Intitulé Cantique ou le transfert de la matière d’inspiration, le premier disque d’Estelle Revaz, paru en 2015, s’articulait autour des « œuvres inspirées par des peintures d’artistes suisses ». Cette unité n’est qu’une façade (on n’a pas bien compris en quoi Schelomo d’Ernest Bloch rentrait, même de biais, dans la boîte annoncée), mais Andreas Pflüger s’est plié à la contrainte avec Pitture, le concerto que Facundo Agudin, à la tête de l’orchestre Musique des lumières (dont le slogan est « ceci n’est pas un orchestre »), lui a commandé sur mesure pour sa protégée. Chacun de ses six mouvements s’inspire d’une toile locale.
Première toile sur la platine, La Confiture aux péchés de Louis Soutter, « un dessin sombre et énigmatique », résume le compositeur. La musique suit donc ces directions. Elle associe

  • les graves de l’orchestre,
  • la résonance des percussions et
  • la fougue d’un archet rugueux qui entraîne avec lui la phalange qui l’accompagne.

Ça grouille, ça tangue, ça jaillit. La palette

  • sonore,
  • rythmique et
  • virtuose

revendique un spectre chromatique déclinant généreusement de nombreuses nuances de sombre et de sanguin.

 

 

Porté par l’expressivité d’une Estelle Revaz enflammée, le savoir-faire d’Andreas Pflüger est évident : l’orchestre

  • évoque,
  • dialogue avec la soliste,
  • se confronte avec elle

dans un va-et-vient entre

  • défis,
  • provocations,
  • indifférences et
  • furieuse confusion.

La deuxième toile de l’exposition bénéficie d’un titre tout à fait pimpant, puisqu’il s’agit du double portrait de Skt. Adolf-Broggahr-Chatzli-Stok und Skt. Adolf-Krohn-Prinzen d’Adolf Wölfli, « dont on perçoit la trace de la schizophrénie ». Le compositeur s’attache donc à inventer une musique

  • de la fracture dans l’unité,
  • de l’apaisement comme lien entre deux épisodes survoltés, et
  • de l’agitation dans l’aspiration à un impossible accomplissement.

L’instrumentarium sollicité est à nouveau très vaste.

  • Un trait de harpe lance l’évocation du tableau ;
  • la caisse claire se greffe sur cet élan ; et
  • le violoncelle entame un dialogue souvent houleux avec
    • clarinette,
    • percussions et
    • échos entre pupitres.

 

 

Andreas Pflüger travaille la pâte orchestrale jusqu’à parvenir à une émulsion sur laquelle surfe l’énergique violoncelle d’Estelle Revaz.

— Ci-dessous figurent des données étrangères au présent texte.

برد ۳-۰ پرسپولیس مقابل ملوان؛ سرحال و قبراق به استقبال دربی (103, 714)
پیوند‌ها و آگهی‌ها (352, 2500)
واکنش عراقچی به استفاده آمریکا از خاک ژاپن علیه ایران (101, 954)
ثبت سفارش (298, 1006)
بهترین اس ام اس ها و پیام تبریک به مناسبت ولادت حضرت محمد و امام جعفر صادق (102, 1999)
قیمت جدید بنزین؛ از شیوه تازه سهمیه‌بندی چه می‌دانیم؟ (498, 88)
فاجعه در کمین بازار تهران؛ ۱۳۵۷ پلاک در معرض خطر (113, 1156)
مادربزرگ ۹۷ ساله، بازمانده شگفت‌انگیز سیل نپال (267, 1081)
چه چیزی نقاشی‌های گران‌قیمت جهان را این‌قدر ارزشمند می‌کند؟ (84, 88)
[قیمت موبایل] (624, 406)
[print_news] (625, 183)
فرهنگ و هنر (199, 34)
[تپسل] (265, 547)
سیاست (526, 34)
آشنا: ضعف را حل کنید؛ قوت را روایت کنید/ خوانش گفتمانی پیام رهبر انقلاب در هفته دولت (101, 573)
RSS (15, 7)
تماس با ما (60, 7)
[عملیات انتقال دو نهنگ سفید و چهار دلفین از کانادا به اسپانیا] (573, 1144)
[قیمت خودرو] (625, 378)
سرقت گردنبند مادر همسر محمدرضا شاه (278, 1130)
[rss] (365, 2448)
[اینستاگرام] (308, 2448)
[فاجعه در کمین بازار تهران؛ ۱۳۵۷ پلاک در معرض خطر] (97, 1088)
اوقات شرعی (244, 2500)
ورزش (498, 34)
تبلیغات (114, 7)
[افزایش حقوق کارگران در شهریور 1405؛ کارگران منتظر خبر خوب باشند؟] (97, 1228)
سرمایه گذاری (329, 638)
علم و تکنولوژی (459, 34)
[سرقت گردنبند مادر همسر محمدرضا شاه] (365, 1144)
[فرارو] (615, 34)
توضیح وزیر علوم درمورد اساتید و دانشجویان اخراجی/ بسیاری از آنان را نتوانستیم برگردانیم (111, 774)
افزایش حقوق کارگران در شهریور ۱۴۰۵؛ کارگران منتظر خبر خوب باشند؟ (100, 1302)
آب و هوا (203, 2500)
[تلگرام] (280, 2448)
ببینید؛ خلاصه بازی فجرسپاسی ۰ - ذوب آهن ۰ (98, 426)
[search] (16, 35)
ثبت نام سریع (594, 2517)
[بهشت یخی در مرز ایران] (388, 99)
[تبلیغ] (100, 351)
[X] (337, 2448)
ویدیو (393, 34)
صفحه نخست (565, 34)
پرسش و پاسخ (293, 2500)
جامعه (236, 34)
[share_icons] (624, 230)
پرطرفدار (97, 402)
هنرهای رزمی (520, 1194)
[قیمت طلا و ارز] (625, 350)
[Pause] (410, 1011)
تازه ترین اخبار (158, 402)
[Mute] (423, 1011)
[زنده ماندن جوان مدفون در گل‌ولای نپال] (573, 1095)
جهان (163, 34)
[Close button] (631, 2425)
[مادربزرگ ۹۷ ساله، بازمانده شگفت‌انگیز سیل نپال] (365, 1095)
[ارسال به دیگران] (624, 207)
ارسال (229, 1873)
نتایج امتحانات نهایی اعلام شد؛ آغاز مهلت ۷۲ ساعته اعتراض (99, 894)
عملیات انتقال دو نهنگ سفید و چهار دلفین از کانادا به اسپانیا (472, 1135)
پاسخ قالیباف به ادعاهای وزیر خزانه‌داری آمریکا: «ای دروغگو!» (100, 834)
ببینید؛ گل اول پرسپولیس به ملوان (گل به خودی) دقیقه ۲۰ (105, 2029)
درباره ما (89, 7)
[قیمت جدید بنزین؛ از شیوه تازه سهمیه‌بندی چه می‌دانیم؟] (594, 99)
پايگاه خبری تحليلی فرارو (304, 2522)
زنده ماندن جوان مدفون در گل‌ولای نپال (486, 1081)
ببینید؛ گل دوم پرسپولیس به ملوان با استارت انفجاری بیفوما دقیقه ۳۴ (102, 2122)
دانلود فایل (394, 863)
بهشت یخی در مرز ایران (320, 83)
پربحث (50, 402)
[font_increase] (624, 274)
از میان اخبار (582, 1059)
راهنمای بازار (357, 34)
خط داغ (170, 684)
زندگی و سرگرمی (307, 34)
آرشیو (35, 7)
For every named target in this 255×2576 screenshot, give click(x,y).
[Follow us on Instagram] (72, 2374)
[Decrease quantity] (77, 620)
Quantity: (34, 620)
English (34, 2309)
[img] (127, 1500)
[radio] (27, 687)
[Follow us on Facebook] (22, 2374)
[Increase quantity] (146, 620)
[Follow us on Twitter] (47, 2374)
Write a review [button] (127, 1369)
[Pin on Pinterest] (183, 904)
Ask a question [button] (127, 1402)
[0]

  • À-coups versus régularité,
  • brusques piani versus fortissimi,
  • graves inquiétants versus médium de l’attente et aigu de l’explosion

se confrontent avec une gourmandise frémissante, et hop.

  • Doubles cordes,
  • pizzicati,
  • archet lyrique ou volcanique

se déploient dans un mouvement heurté qui s’achève sur un glissando du violoncelle plongeant dans les abîmes. Virage à 180° avec  Amor am Lebensbrunnen de Giovanni Segantini, dont le compositeur loue la « palette transparente aux tonalités impressionnistes » ! Avec lui, le troisième mouvement de Pitture se pare

  • d’aigus enjôleurs,
  • de trilles évocatrices et
  • d’un violoncelle au lyrisme à la fois affirmé et raffiné.

 

 

Pour autant, l’écriture ne se satisfait jamais d’une joliesse détendue.

  • Des contrastes et des fondus déconstruisent ou infléchissent le récit qui semble se profiler ;
  • des ruptures nettes ou intérieures déchirent l’évidence et pimentent l’élégance,
  • des ondulations animent un propos polymorphe dont les passages tendres ne tardent point à se laisser absorber par ce qui ressemble fort à manière d’inquiétude qui paraît consubstantielle à l’avènement de la musique.

Tout se passe comme si, fort d’un métier roué d’orchestrateur, le compositeur se méfiait d’une certaine facilité cinématographique et s’amusait à la dissiper dès qu’elle risque de séduire l’auditeur. En refusant l’univocité,

  • il substitue l’intérêt de l’écoute à la satisfaction sucrée (non que celle-ci soit, en soi, infréquentable, heureusement !),
  • il stimule la curiosité au lieu de satisfaire ce que, dans ses Entretiens avec le professeur Y, Céline aurait appelé « la tentation du chromo », et
  • il irise les épanchements en les parant
    • d’éclats,
    • de reflets et
    • de sequins sonores

assez inattendus pour captiver l’oreille, jusqu’au fade out soliste qui conclut le mouvement. De quoi mettre en appétit pour les trois tableaux suivants, qui feront l’objet d’une prochaine notule !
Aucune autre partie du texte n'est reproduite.